_TASK GOAL_: Copy the listing below word for word, and leave out the pictures.

_DATA RECORDS_:
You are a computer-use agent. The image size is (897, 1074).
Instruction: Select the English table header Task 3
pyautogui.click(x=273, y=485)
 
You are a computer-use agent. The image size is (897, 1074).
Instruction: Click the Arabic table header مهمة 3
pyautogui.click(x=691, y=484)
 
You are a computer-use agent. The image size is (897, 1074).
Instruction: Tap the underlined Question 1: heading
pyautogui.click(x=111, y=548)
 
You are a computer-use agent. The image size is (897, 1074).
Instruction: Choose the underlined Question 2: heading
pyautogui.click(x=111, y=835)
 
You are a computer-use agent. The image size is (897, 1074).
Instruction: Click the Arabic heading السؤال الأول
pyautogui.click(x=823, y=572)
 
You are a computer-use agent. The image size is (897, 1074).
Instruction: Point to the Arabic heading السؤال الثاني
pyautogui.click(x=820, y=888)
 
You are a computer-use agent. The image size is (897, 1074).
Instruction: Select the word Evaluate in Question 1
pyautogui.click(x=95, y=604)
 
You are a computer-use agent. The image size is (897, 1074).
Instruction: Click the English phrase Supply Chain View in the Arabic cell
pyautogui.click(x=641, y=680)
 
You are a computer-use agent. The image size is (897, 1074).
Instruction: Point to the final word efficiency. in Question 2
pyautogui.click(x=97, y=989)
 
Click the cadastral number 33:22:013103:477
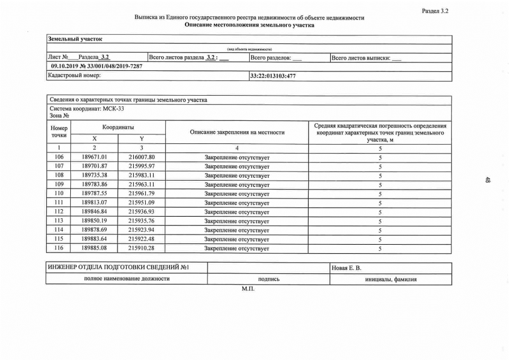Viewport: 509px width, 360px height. coord(273,76)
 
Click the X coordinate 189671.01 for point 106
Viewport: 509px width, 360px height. coord(94,158)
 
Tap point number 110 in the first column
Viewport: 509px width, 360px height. coord(59,194)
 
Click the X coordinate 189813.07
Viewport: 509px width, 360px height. coord(94,202)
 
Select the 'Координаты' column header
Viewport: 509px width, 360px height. coord(118,128)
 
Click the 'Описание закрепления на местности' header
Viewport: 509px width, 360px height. coord(237,133)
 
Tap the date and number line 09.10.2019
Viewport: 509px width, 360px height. coord(96,66)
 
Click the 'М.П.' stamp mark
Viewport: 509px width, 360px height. coord(248,289)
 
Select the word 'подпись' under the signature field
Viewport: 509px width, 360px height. coord(269,279)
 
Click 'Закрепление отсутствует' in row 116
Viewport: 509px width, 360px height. coord(237,248)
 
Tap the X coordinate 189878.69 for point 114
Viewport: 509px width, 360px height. coord(94,230)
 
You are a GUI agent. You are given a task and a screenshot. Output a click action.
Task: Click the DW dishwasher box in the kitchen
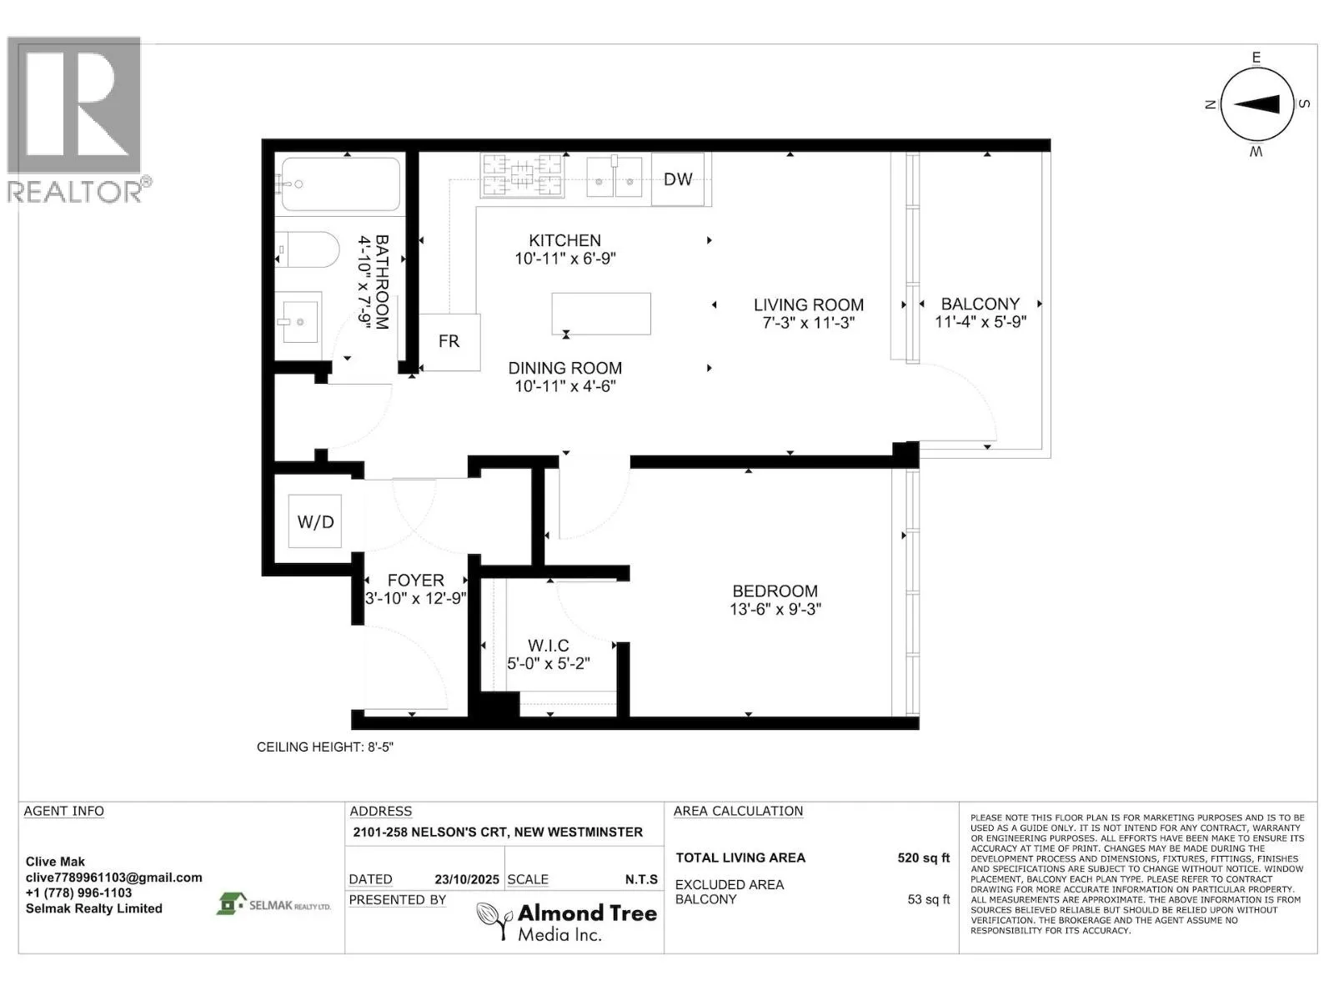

_EXERCISE RESULT_:
You are a computer-use agent. The image size is (897, 1074).
Instruction: Select the English table header Task 3
pyautogui.click(x=273, y=485)
 
You are a computer-use agent. The image size is (897, 1074).
Instruction: Click the Arabic table header مهمة 3
pyautogui.click(x=691, y=484)
 
You are a computer-use agent. The image size is (897, 1074).
Instruction: Tap the underlined Question 1: heading
pyautogui.click(x=111, y=548)
 
You are a computer-use agent. The image size is (897, 1074).
Instruction: Choose the underlined Question 2: heading
pyautogui.click(x=111, y=835)
 
You are a computer-use agent. The image size is (897, 1074).
Instruction: Click the Arabic heading السؤال الأول
pyautogui.click(x=823, y=572)
 
You are a computer-use agent. The image size is (897, 1074).
Instruction: Point to the Arabic heading السؤال الثاني
pyautogui.click(x=820, y=888)
 
You are a computer-use agent. The image size is (897, 1074).
Instruction: Select the word Evaluate in Question 1
pyautogui.click(x=95, y=604)
 
You are a computer-use agent. The image size is (897, 1074).
Instruction: Click the English phrase Supply Chain View in the Arabic cell
pyautogui.click(x=641, y=680)
 
You are a computer-use agent. The image size is (897, 1074).
Instruction: Point to the final word efficiency. in Question 2
pyautogui.click(x=97, y=989)
 
Click the cadastral number 33:22:013103:477
Viewport: 509px width, 360px height. coord(273,76)
 
Click the X coordinate 189671.01 for point 106
Viewport: 509px width, 360px height. coord(94,158)
 
Tap point number 110 in the first column
Viewport: 509px width, 360px height. coord(59,194)
 
Click the X coordinate 189813.07
Viewport: 509px width, 360px height. coord(94,202)
 
Select the 'Координаты' column header
Viewport: 509px width, 360px height. coord(118,128)
 
Click the 'Описание закрепления на местности' header
Viewport: 509px width, 360px height. coord(237,133)
 
Tap the date and number line 09.10.2019
Viewport: 509px width, 360px height. coord(96,66)
 
Click the 'М.П.' stamp mark
Viewport: 509px width, 360px height. coord(248,289)
 
Select the word 'подпись' under the signature field
Viewport: 509px width, 360px height. coord(269,279)
 
Click 'Закрепление отсутствует' in row 116
Viewport: 509px width, 360px height. coord(237,248)
 
Tap the X coordinate 189878.69 for point 114
Viewport: 509px width, 360px height. coord(94,230)
 
You are a GUI agent. You are given a task and a screenshot. Output a click action.
Task: Click the DW dishwasher box in the kitchen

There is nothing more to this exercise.